When excitation is restricted to near the peak of the absorption and the underlying g(ν) is not too much structured, the estimation process can be significantly simplified:

$$\nu _{\rm p} (t = 0) \approx \nu _{\rm p} ({\rm abs}) - (\nu _{{\rm ref}} ({\rm abs}) - \nu _{{\rm ref}} ({\rm em}))$$
(14)

where ν(abs) denotes wavelength for maximum of absorption and ν(em) for maximum of emission, subscript (p) stands for polar system of interest, and subscript (ref) for nonpolar reference. For excitation at the peak of the polar absorption spectrum the deviations between the frequencies determined using the complete method and those determined from Equation (14) are usually less than 50 cm−1 [76] giving total uncertainty for the simplified time-zero estimation equal 250 cm−1. Such accuracy will of course not be achieved for off-peak excitation or structured absorption lineshape. In fact even slightly structured spectrum, as shown on Fig. 1. leads already to the total uncertainty of 300 cm−1.

Task set.
A. Answer from the time-zero estimation text:
(i) For excitation at the peak of the polar absorption spectrum, what are the deviations between the complete method and Equation (14) usually less than?
(ii) What does subscript (ref) stand for?
(iii) What total uncertainty does the even slightly structured spectrum shown in Fig. 1 lead to?
B. Rewrite the time-zero estimation text from "where ν(abs) denotes" up to and including "uncertainty of 300 cm−1.", putting "nonpolar reference solvent" in place of "nonpolar reference".

Dataset extract.

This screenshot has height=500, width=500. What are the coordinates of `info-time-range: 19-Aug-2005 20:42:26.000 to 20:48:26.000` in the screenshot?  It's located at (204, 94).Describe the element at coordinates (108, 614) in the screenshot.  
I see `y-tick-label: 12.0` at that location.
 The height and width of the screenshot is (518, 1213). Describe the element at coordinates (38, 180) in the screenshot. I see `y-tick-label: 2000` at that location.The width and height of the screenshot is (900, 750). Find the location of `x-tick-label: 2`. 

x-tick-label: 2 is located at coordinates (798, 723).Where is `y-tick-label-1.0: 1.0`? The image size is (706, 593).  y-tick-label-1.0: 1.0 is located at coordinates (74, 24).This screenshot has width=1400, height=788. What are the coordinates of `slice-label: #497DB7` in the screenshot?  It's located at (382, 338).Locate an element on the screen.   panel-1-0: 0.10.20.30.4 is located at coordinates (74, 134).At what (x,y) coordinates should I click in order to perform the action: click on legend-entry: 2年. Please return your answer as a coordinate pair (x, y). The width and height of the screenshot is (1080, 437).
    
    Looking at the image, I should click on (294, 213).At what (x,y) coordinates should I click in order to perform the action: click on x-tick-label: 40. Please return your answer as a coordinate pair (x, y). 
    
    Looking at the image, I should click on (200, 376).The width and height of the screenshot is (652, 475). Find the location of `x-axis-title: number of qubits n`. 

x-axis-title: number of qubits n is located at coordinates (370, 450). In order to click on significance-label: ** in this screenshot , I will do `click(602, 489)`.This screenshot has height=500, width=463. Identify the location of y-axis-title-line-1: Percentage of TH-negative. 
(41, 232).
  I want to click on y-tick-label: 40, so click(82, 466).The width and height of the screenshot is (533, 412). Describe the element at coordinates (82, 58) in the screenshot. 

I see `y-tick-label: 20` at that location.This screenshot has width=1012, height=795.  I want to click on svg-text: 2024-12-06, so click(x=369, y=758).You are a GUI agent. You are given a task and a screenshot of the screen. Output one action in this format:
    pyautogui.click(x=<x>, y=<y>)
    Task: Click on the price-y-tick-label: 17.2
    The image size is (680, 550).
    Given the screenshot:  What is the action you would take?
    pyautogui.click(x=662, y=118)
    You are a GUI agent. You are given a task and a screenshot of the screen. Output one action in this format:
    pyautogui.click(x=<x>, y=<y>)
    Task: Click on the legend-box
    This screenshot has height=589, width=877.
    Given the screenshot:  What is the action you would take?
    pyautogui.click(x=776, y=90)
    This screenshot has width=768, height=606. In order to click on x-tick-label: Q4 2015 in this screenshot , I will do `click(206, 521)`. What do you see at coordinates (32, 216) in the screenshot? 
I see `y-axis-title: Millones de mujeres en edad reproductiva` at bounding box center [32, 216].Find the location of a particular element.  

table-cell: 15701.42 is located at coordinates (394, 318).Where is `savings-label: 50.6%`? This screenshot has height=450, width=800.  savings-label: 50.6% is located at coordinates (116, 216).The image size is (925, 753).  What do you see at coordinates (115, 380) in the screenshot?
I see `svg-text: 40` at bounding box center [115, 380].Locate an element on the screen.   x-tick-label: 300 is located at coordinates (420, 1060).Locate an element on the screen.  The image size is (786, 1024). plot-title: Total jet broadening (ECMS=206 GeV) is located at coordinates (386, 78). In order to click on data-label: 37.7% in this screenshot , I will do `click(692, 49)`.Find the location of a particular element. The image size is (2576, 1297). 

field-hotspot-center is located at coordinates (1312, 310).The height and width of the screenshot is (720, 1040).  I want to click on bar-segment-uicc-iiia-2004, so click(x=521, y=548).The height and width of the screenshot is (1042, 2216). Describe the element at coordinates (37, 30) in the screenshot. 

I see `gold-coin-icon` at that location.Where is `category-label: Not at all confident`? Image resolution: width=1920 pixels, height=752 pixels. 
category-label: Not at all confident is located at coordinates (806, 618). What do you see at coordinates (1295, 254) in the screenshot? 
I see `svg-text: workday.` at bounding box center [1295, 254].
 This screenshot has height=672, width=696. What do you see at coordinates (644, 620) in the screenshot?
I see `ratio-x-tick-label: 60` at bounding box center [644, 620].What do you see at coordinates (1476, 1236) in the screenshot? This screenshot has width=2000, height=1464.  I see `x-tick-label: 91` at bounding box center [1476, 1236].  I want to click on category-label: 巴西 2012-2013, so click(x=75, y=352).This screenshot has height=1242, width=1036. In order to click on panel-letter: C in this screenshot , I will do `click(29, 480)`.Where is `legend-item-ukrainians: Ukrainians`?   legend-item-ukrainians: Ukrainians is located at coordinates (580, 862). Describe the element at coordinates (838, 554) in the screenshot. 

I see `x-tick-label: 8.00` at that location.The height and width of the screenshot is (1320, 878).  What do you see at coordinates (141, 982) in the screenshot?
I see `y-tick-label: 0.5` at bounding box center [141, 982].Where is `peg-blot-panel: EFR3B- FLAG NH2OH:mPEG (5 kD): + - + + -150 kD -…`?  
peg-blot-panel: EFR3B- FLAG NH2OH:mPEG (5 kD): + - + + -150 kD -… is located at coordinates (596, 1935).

Answers for each item.
A.
(i) 50 cm−1
(ii) Nonpolar reference
(iii) 300 cm−1

B.
where ν(abs) denotes wavelength for maximum of absorption and ν(em) for maximum of emission, subscript (p) stands for polar system of interest, and subscript (ref) for nonpolar reference solvent. For excitation at the peak of the polar absorption spectrum the deviations between the frequencies determined using the complete method and those determined from Equation (14) are usually less than 50 cm−1 [76] giving total uncertainty for the simplified time-zero estimation equal 250 cm−1. Such accuracy will of course not be achieved for off-peak excitation or structured absorption lineshape. In fact even slightly structured spectrum, as shown on Fig. 1. leads already to the total uncertainty of 300 cm−1.